The five-year budget outlook from staff comes after the ABC Vancouver-dominated council approved a 10.7 per cent tax increase in February for 2023. At the time, Mayor Ken Sim told reporters that “tax increases of this magnitude cannot and will not become the norm” and that “tax increases like this” will not become a thing of the future.

Sim was on city business Tuesday and absent from the council meeting.

'Desired property tax percentage'

But his colleague, Coun. Sarah Kirby-Yung, told reporters after the meeting that a property tax hike of nine per cent over the next five years “is not direction from council as to what our target or desired property tax percentage is, and that's really important to note.”

Kirby-Yung wouldn’t say what that “desired property tax percentage” is, pointing out staff’s update Tuesday was a starting point for addressing the city’s 2024 operating and capital budgets, which are anticipated to go before council for approval in December.
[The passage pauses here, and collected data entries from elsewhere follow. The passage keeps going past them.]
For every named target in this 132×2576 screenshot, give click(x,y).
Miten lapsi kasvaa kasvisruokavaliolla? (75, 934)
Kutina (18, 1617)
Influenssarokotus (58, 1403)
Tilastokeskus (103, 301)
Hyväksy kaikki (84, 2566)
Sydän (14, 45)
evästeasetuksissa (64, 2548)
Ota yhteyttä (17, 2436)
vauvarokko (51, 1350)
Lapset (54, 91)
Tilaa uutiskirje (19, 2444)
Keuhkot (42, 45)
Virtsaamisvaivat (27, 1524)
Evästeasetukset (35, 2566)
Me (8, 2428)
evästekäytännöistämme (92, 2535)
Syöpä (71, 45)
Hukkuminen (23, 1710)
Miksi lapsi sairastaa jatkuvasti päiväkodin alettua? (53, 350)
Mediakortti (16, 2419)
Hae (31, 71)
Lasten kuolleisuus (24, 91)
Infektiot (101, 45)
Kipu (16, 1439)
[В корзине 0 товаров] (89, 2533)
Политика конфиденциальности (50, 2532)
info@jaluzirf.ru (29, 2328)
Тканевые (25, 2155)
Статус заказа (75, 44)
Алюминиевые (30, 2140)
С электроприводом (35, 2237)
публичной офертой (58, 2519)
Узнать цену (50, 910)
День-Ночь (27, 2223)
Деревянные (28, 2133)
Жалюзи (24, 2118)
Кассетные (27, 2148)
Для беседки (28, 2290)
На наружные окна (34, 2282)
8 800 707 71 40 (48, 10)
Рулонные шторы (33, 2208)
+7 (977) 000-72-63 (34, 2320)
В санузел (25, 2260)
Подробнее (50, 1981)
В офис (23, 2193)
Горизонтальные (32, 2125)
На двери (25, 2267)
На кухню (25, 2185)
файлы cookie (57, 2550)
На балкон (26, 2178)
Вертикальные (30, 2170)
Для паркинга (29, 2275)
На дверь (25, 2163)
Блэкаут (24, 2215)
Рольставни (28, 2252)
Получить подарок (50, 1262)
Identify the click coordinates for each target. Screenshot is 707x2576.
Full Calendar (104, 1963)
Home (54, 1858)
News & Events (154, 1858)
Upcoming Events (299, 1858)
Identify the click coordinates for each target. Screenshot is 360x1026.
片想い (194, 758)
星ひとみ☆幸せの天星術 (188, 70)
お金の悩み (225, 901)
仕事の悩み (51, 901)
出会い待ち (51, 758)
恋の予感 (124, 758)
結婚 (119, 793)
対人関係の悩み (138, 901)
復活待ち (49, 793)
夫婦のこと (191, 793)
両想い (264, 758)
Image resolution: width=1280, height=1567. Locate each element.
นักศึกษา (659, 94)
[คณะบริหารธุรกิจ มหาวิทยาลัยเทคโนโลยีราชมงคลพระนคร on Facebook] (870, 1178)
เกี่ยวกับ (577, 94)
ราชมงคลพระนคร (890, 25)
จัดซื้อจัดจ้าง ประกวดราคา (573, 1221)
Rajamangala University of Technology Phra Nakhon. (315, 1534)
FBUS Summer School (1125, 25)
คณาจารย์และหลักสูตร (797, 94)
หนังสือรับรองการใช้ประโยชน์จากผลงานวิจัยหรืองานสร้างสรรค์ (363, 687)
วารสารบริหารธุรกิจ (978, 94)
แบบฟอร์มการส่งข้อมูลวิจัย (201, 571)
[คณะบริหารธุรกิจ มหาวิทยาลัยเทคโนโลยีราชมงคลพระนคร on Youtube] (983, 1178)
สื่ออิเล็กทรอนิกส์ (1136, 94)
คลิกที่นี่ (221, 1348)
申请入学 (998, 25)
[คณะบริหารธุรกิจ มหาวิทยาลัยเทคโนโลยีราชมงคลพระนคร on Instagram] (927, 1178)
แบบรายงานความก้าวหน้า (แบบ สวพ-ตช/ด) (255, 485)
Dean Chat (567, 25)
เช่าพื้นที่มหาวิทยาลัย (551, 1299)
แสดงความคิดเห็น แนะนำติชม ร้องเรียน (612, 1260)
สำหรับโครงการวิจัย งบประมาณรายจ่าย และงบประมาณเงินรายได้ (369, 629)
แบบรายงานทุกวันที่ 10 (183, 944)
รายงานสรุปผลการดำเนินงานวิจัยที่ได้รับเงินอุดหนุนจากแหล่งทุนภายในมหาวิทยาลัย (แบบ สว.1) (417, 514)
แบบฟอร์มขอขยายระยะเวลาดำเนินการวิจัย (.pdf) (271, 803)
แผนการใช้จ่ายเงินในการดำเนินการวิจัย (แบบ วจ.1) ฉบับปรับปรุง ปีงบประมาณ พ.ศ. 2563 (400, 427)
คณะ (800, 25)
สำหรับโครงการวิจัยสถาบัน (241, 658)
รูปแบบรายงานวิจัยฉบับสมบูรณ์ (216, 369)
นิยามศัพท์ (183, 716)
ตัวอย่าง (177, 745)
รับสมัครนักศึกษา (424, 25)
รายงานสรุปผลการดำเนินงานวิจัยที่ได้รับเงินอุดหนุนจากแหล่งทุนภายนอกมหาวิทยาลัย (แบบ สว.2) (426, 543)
“When we get some facts that we can put out there, then we'll share them,” she said. “But we're not going to put out a number that we can't stand behind yet.”

Added Kirby-Yung: “We know that this isn't sustainable. So we're like everybody else balancing the same cost pressures. But we don't want to put undue burden on the residents and the small businesses, so we're looking to try to make that more reasonable for people.”

Back in April, the mayor announced that he created a task force with a mandate to review the city’s operating and capital budgets “with a fine-tooth comb” and recommend ways tax dollars can be spent “more efficiently and responsibly.”

Recommendations from the task force are expected in October.

'Not a lot of fat to be trimmed'

OneCity Coun. Christine Boyle said staff’s five-year budget outlook was a reflection of the significant pressure that local governments are facing financially in terms of inflation and downloaded costs from senior governments.

“What staff outlined is clearly there's not a lot of fat to be trimmed in the budget,” Boyle said. “Vancouver has been finding efficiencies for a number of years all through last term. We were pressuring each department to find efficiencies and we were holding vacancies, particularly through the pandemic.”

Boyle, who was opposed to boosting the Vancouver Police Department’s budget and hiring 100 officers, said she was worried that budget deliberations later this year could end up in cuts to services to pay for ABC Vancouver’s campaign promises.

She mentioned library closures, reduced community centre hours and cutting grants to arts, culture and child care as concerns, although ABC Vancouver has not made suggestions any of that would occur.

“It's all trade-offs,” Boyle said. “And to be honest, I don't know what trade-offs this ABC majority will make — and it makes me very nervous.”

Some of the short-term strategies the city is looking at to increase revenues are fees from ride-hailing services, a commercial vehicle decal program, business licence fees and a “park board parking strategy.”